Santa Barbara County Assistant District Attorney Brian Cota joined more than 100 law enforcement officials from across the state on a Zoom call to discuss how jail and prison inmates were committing widespread fraud through the state's Employment Development Department, EDD. The agency oversees the distribution of unemployment insurance benefits to millions of out-of-work Californians. Many lost their jobs when the pandemic hit in March.
The fraud may include inmates at every county jail and state and federal prison in the state. Cota said his Zoom call boiled down to one question, "Where do we go from here?"
With only 18 EDD investigators, Cota believes most of the responsibility to investigate and prosecute will fall on local jurisdictions. He said EDD has identified at least 143 inmates at the Santa Barbara County Jail who allegedly received unemployment benefits while incarcerated. NewsChannel 3 learned that number could go much higher.

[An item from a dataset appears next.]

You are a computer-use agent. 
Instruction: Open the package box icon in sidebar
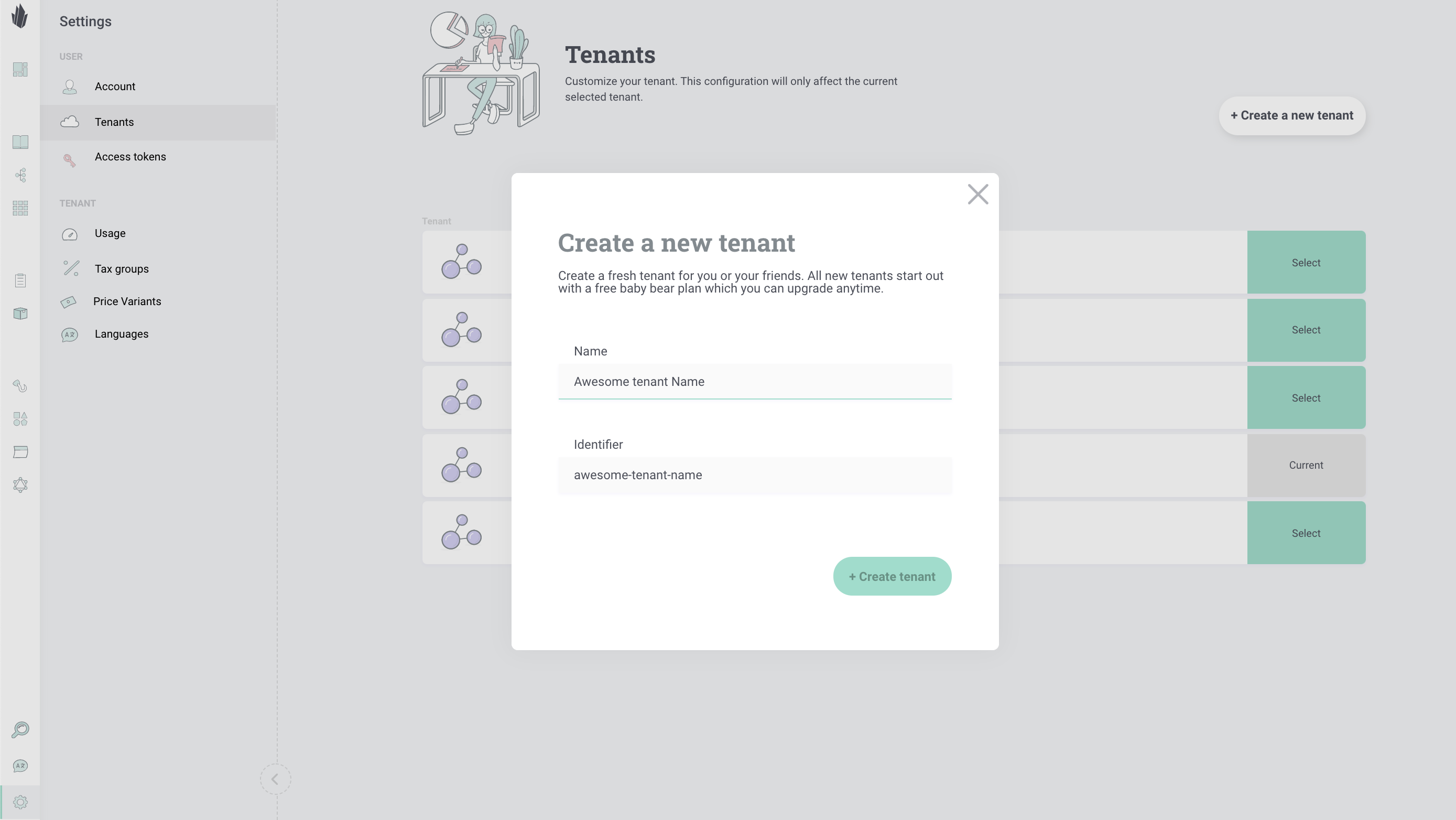tap(20, 314)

We also discovered through other sources that EDD officials started seeing a pattern and contacted authorities in counties throughout the state to cross-reference the names of people receiving benefits with inmates behind bars for committing other crimes. Cota confirmed the investigation at this point includes fraud and other forms of identity theft.
The question many people may ask is, how does an inmate get access to a computer to commit this sort of fraud? Authorities are looking at inmates' relatives or contacts on the outside who are part of the scheme to steal from legitimately unemployed Californians. Those accomplices would have been enticed by a cut of the stolen money.

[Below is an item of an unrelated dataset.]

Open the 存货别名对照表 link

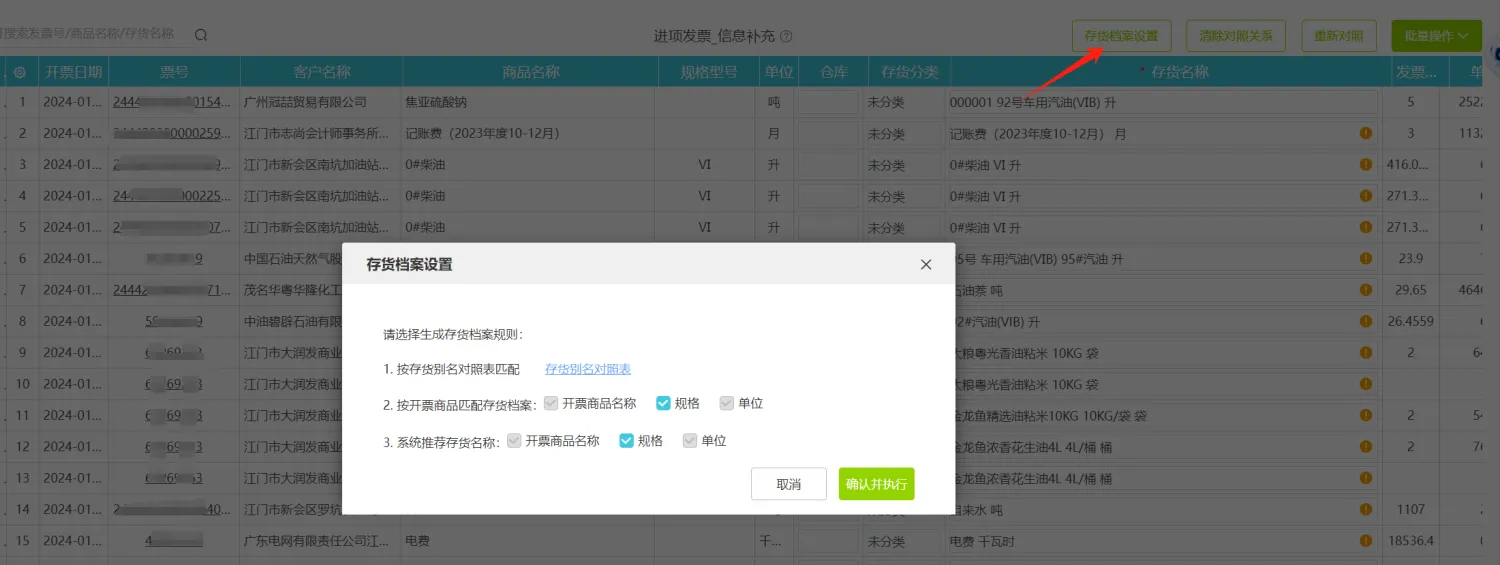[x=588, y=369]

Cota said no charges have been filed against anyone in Santa Barbara County yet, and declined to comment further because it's an ongoing investigation. The key questions are, who's involved and how much money is being stolen?
When NewsChannel 3 interviewed Assemblyman Jim Patterson from Fresno in September about the extent of the fraud he said, "We think it could be in the tens of millions and very well be in the 100's of millions and I think the scary part about this is that the EDD, as we speak right now, doesn't even know."
District Attorneys from San Mateo, Sacramento, El Dorado and Kern Counties, plus the U.S. Attorney for the Eastern District of California held a press conference Tuesday morning to talk about the investigation at this stage. They called it "the largest taxpayer fraud in California history," and urged Gov. Gavin Newsom to get personally involved to stop fraud that may surpass one billion dollars.
Sacramento County District Attorney Anne Marie Schubert estimates at least $140 million dollars in fraudulent claims have been paid to prison inmates. "I've never seen fraud of this magnitude," she said.
Death row inmates have received $421,000 from the EDD, Schubert said. The LA Times reports one of those inmates is Scott Peterson, who murdered his pregnant wife Lacy just before Christmas in 2002. The Petersons graduated from Cal Poly and owned a burger-and-beer establishment catering to college students in San Luis Obispo.
Authorities said the majority of the stolen money is from the federal government, however they do not know exactly how much. They said the complexity of this investigation is difficult to describe at this point.